Just in time for Christmas come the latest additions to Melville House’s range, including two more titles in stunning and superb Art of the Novella series, and a new edition of an H. P. Lovecraft’s classic – any (or all!) of which will make perfect stocking fillers for the literature lover in your life.

Two new titles – At The Bay by Katherine Mansfield and Billy Budd, Sailor by Herman Melville – join incredibly illustrious company as part of this AIGA Design Award-winning set of fiction.

 

art-novella

 

The Art of the Novella series is a range of beautifully produced and iconic short novels – including texts from an array of world renowned authors, such as Jane Austen, Anton Chekov, Italo Svevo, Edith Wharton, Leo Tolstoy, F. Scott Fitzgerald,  and Virginia Woolf – in glorious Pantone-esque colour jackets, published in order to celebrate the “renegade form” of  the novella.

at-the-bay

Modernist writer Katherine Mansfield’s dreamlike and formally audacious story At The Bay originally published in 1922, takes place on a summer day in the life of one family in Mansfield’s native New Zealand. At just sixty-four pages, the story is non-the-less brimming with reference to classical literature and myth; divided into twelve sections but with no set structure and multiple narrative shifts, it represents some of the boldest modernist prose style by an author who has come to be regarded as highly as her friend Virginia Woolf. This is the first of Mansfield’s large output of stories to be published by Melville House, but hopefully not the last.

 

billy

The second new title comes from an author who is no stranger to Melville House – none other than Moby Dick author Herman Melville, from whom the publisher takes its name. Billy Budd, Sailor is the third novella published in this series – following Bartleby the Scrivener and Benito Cereno – and was Melville’s final work, found on his desk upon his death in 1891. Since its publication in 1924 it has become one of the author’s best-loved stories due to its openness and frank discussion of homosexuality.
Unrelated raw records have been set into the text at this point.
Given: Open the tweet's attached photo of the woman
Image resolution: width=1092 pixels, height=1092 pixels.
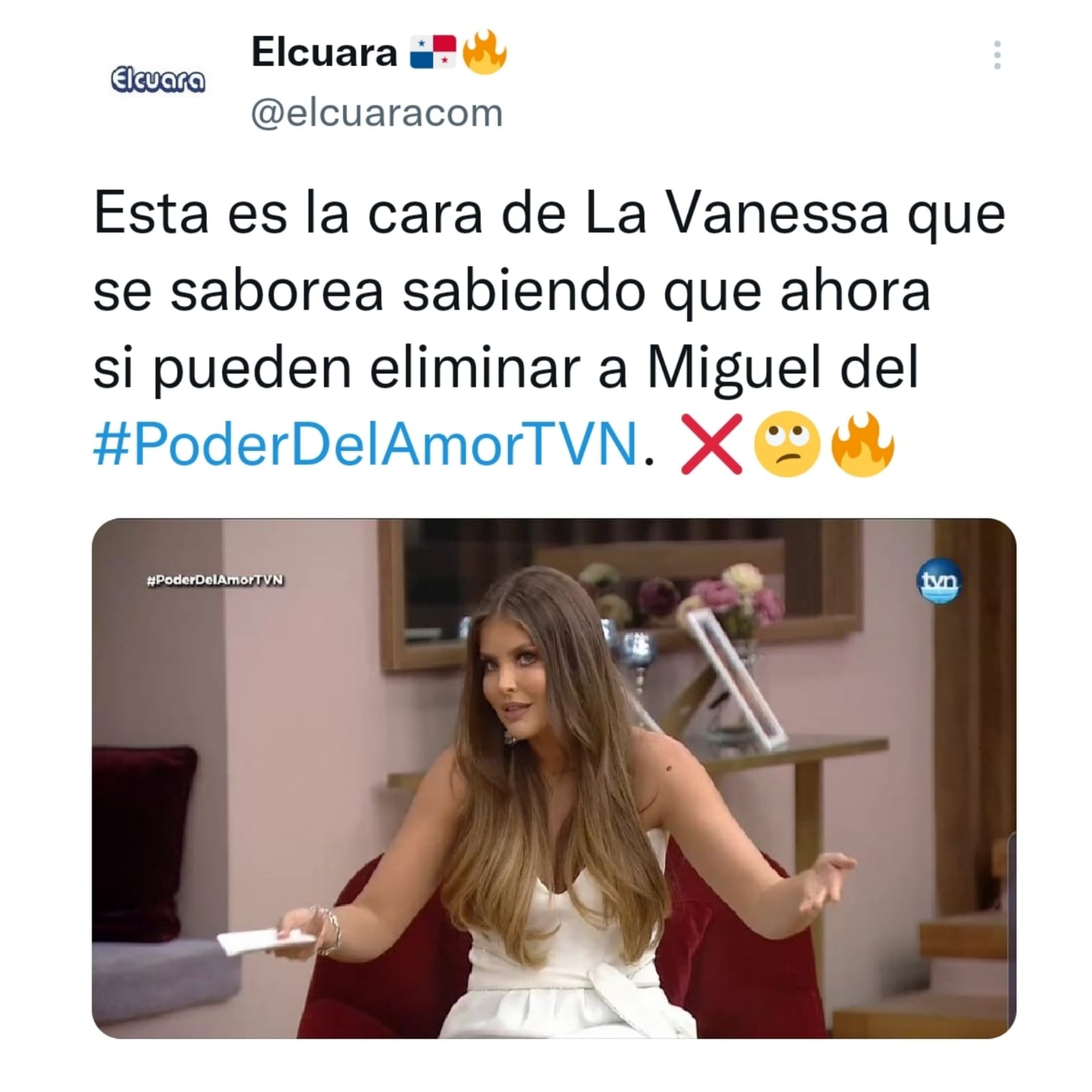Looking at the screenshot, I should [554, 778].
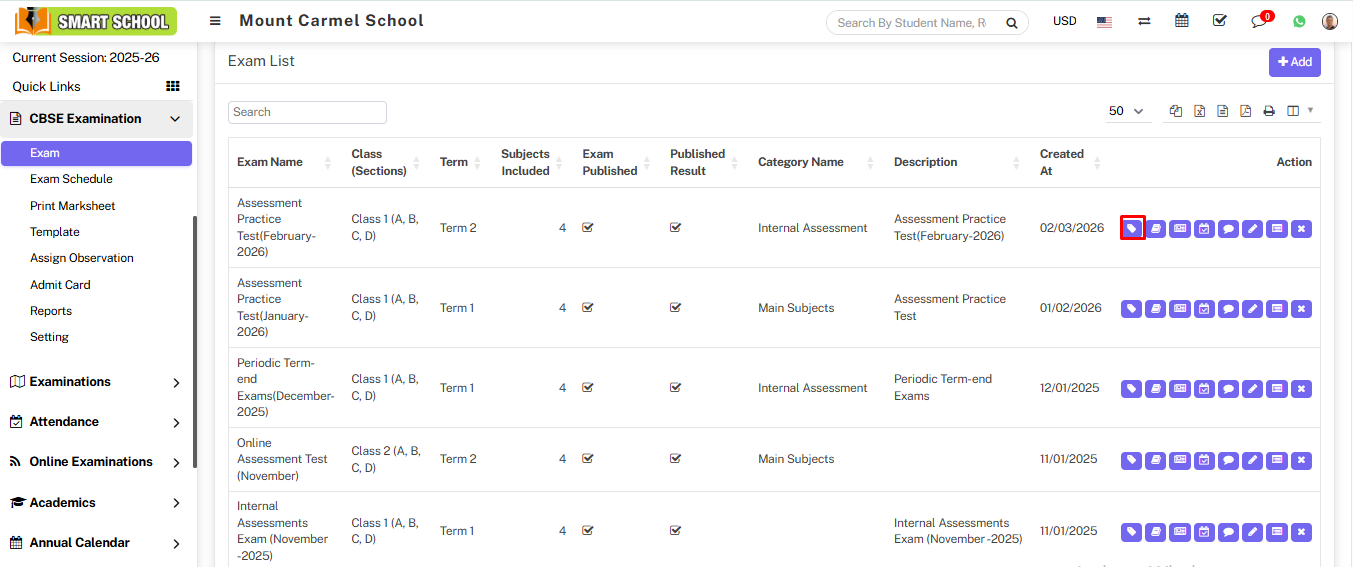Open Exam Schedule in the sidebar
This screenshot has height=567, width=1353.
(x=71, y=179)
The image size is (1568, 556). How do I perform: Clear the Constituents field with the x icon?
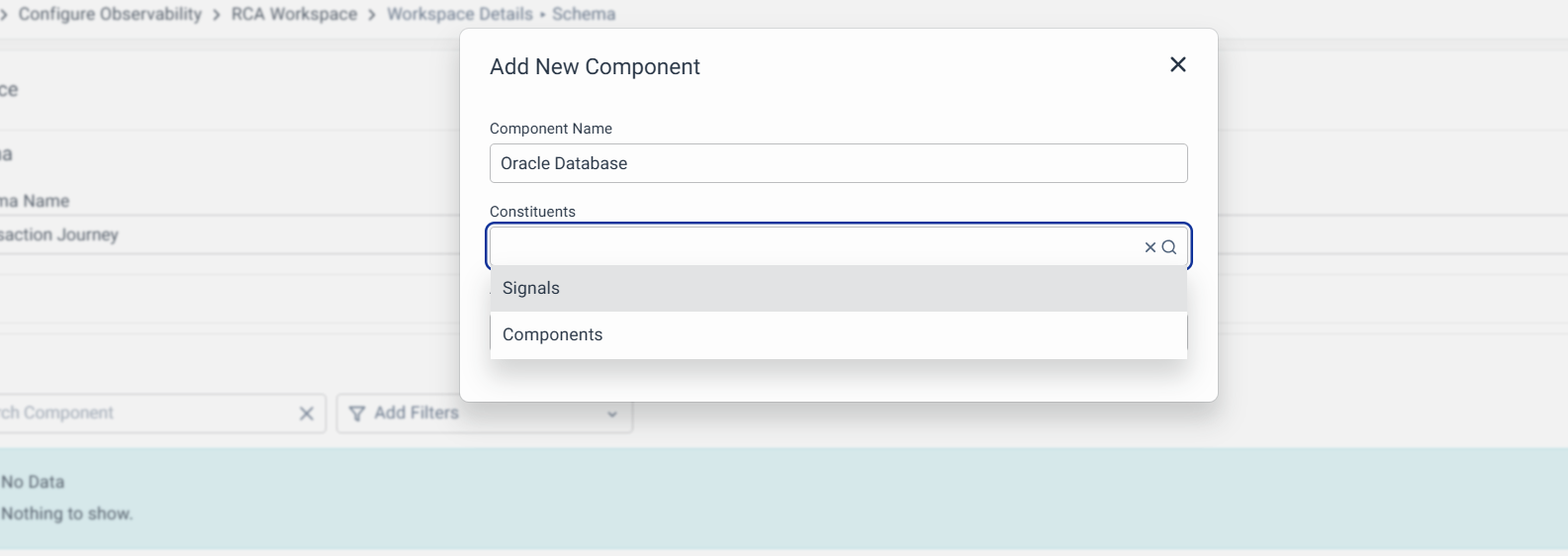[x=1150, y=247]
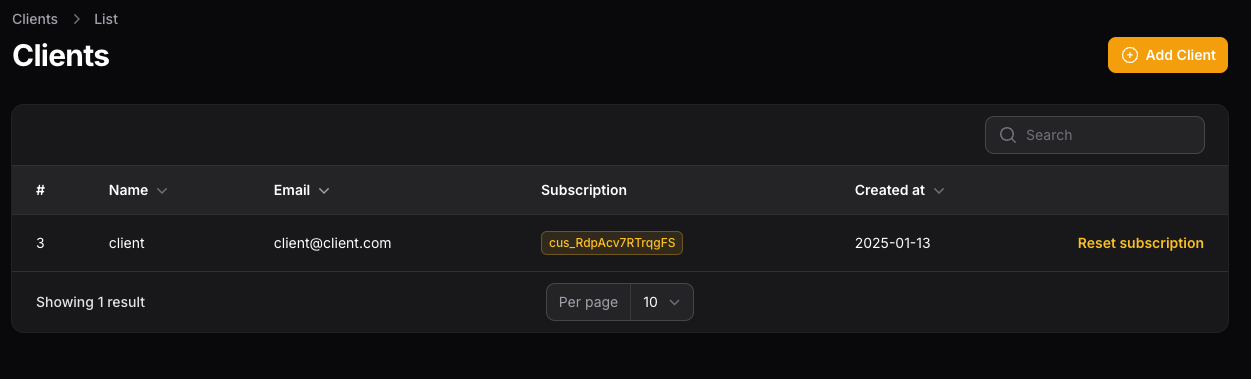Click the cus_RdpAcv7RTrqgFS subscription badge

coord(612,243)
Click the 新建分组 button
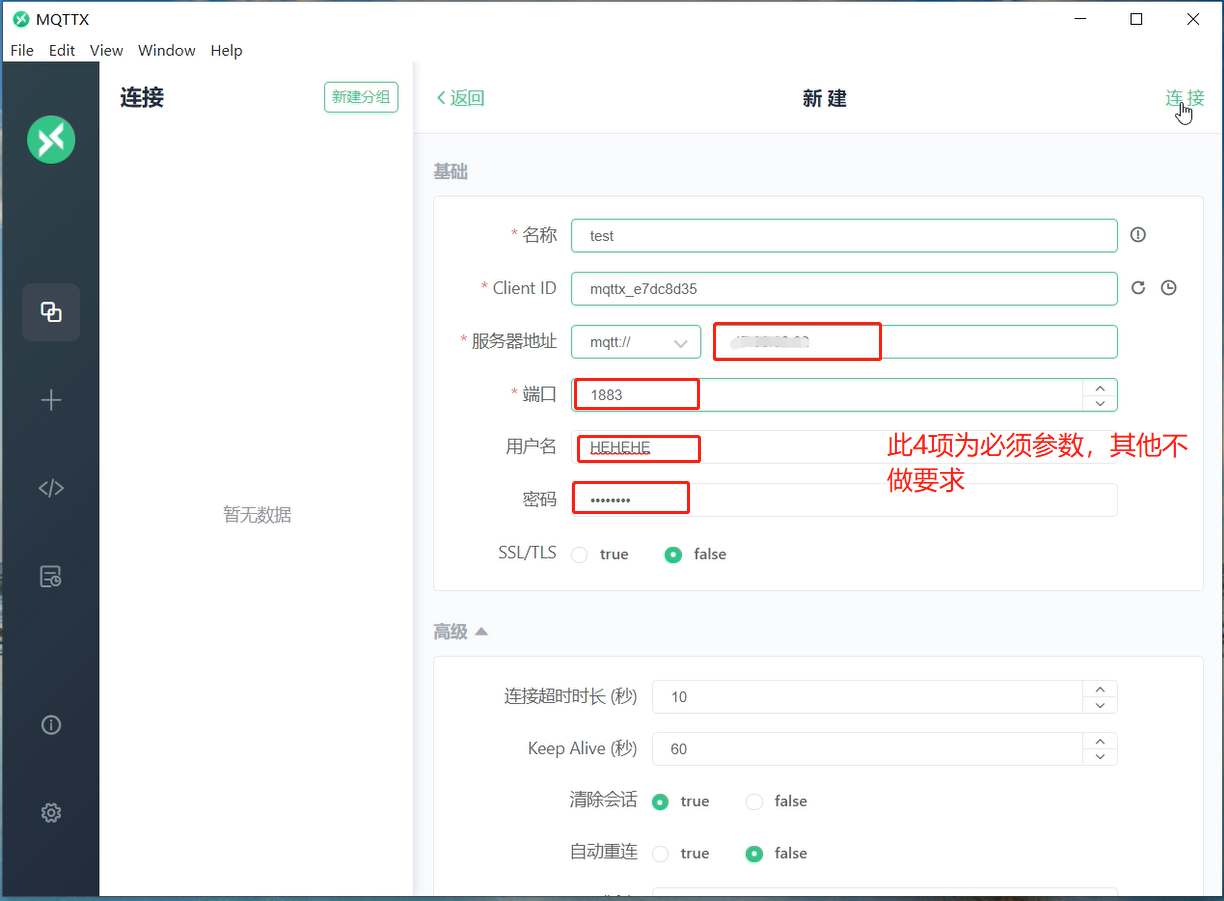1224x901 pixels. click(361, 97)
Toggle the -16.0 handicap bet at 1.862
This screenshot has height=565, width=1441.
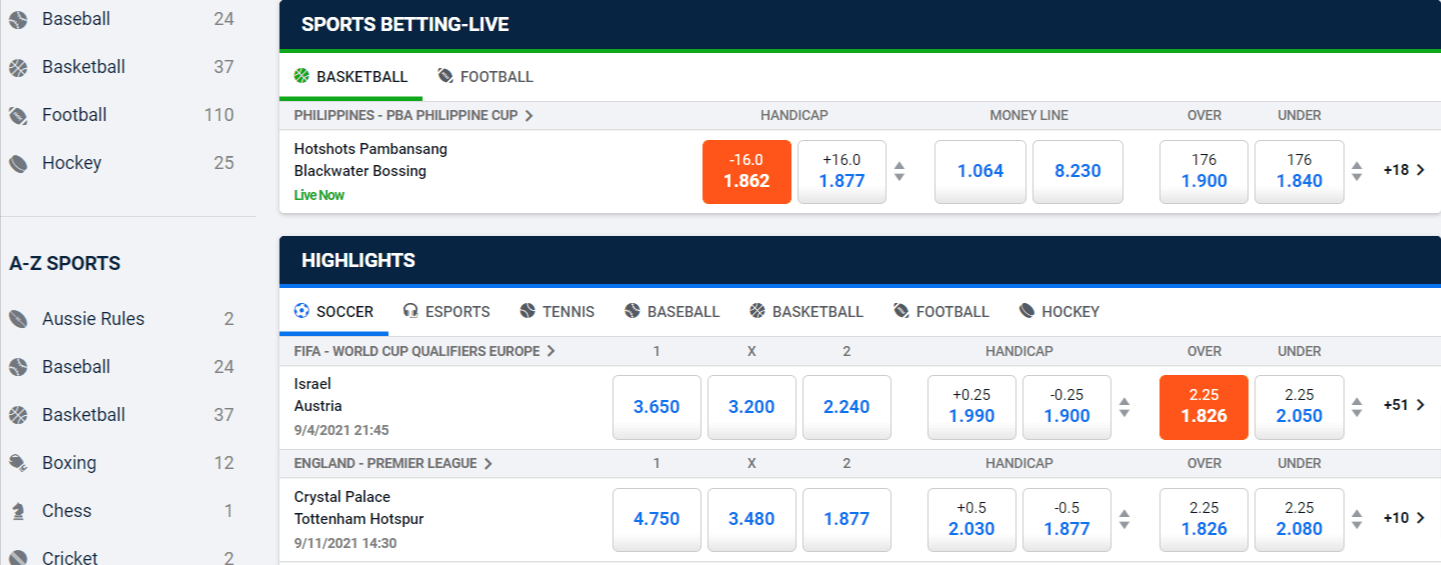747,171
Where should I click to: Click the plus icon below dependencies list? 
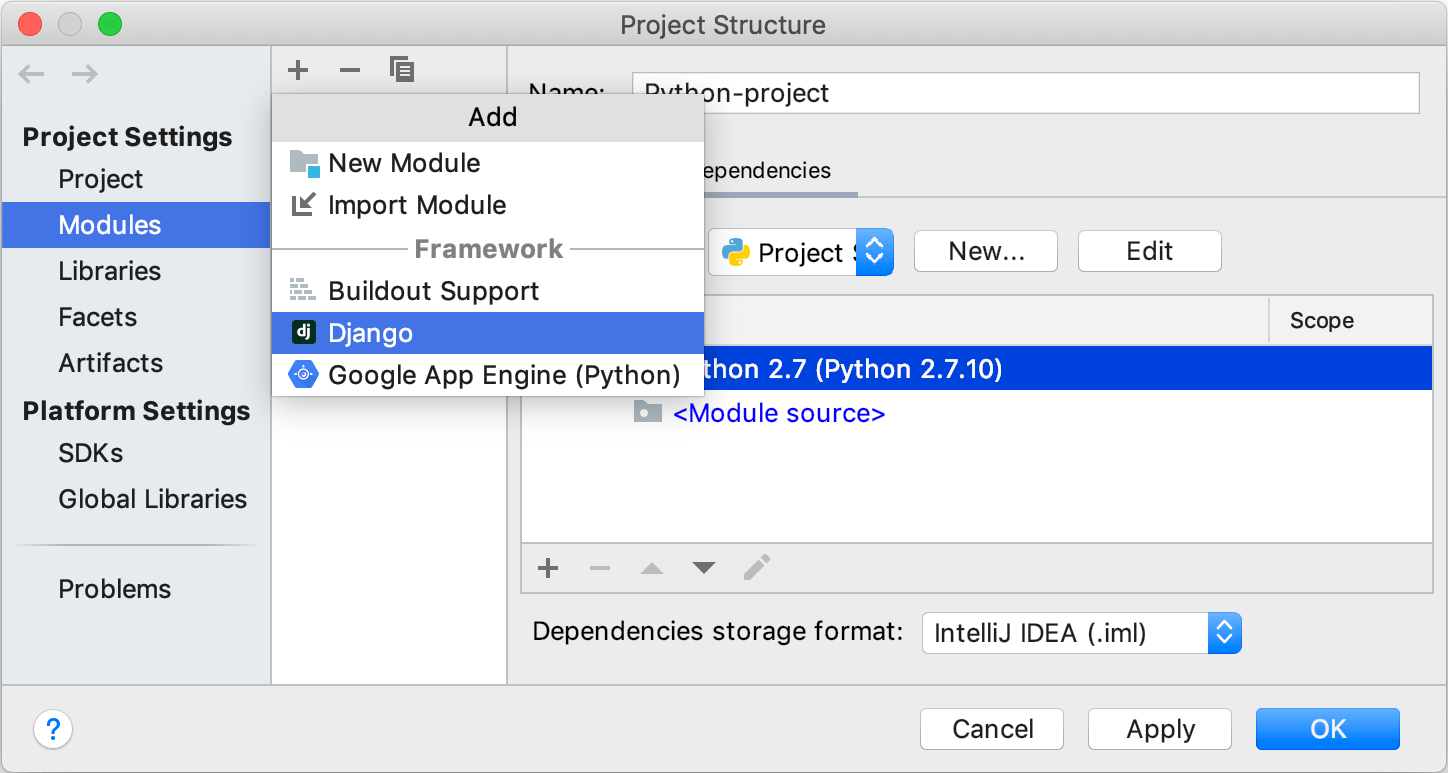pyautogui.click(x=547, y=568)
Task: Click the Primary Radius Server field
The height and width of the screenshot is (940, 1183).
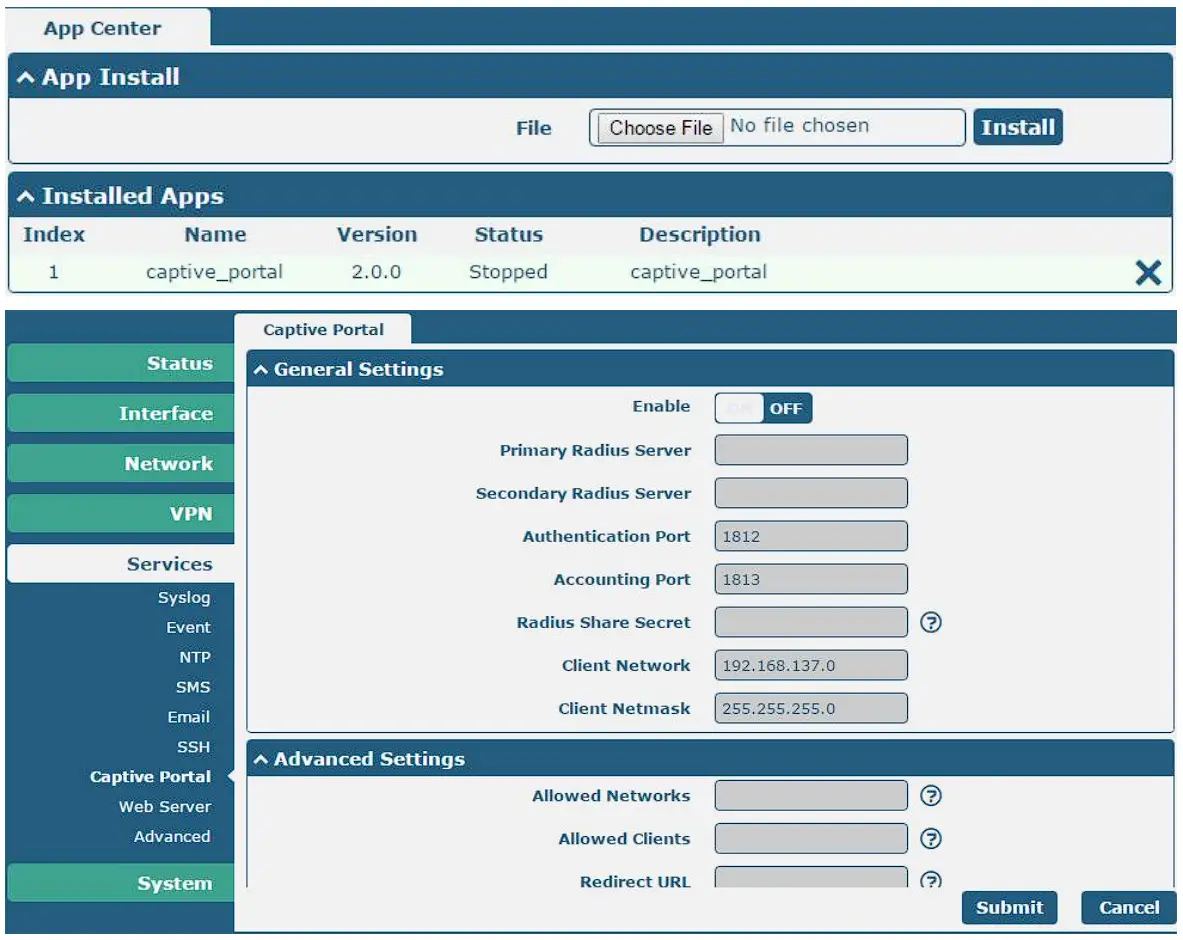Action: coord(811,451)
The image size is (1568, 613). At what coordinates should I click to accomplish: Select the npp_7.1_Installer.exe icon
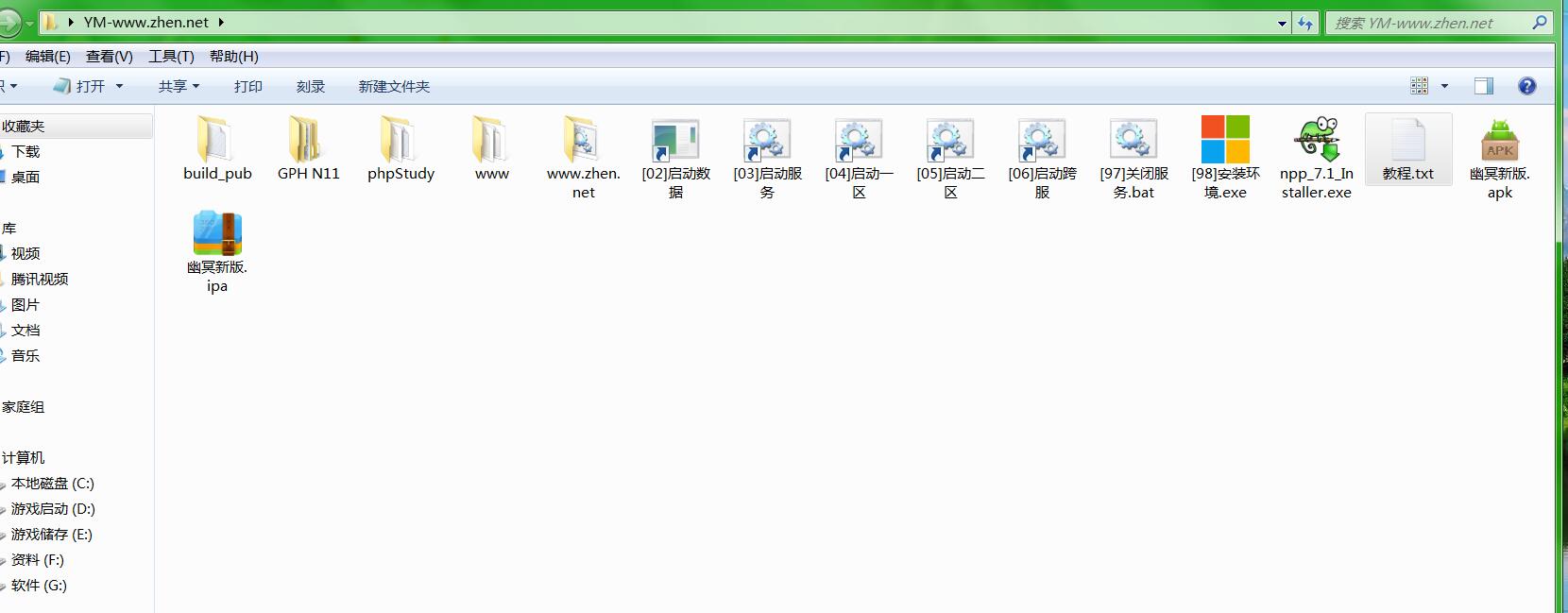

Also published as a standalone title – but one that will no doubt also appeal to fan’s of the Art of the Novella series – is H. P. Lovecraft’s The Dunwich Horror. Lovecraft is a new author for (and welcome addition to) Melville House’s range of classic fiction. Part of the core Cthulhu Mythos The Dunwich Horror is printed with an especially eye-catching cover:

9781612195810

Lovecraft, the now famous master of weird fiction, was virtually unknown during his own lifetime but is now regarded as one of the most influential authors of the twentieth-century. The Dunwich Horror (which was originally written in 1928 and published in 1929), takes place in the wild hills and grim village of Dunwich and centres around the Whateley family – each more hideously deformed than the next. Lovecraft allegedly based the narrative on several old legends of New England as well as the work of Welsh horror writer Arthur Machen.

Any one of these new titles, each priced at only £8.99, will make a thoughtful and impressive stocking filler for book-loving friends and family.

At the Bay by Katherine Mansfield (9781612195834, 64pp p/b),

Billy Budd, Sailor by Herman Melville (9781612195858, 128pp p/b)

The Dunwich Horror by H. P. Lovecraft (9781612195810, 80pp p/b),

All published on 8 December by Melville House.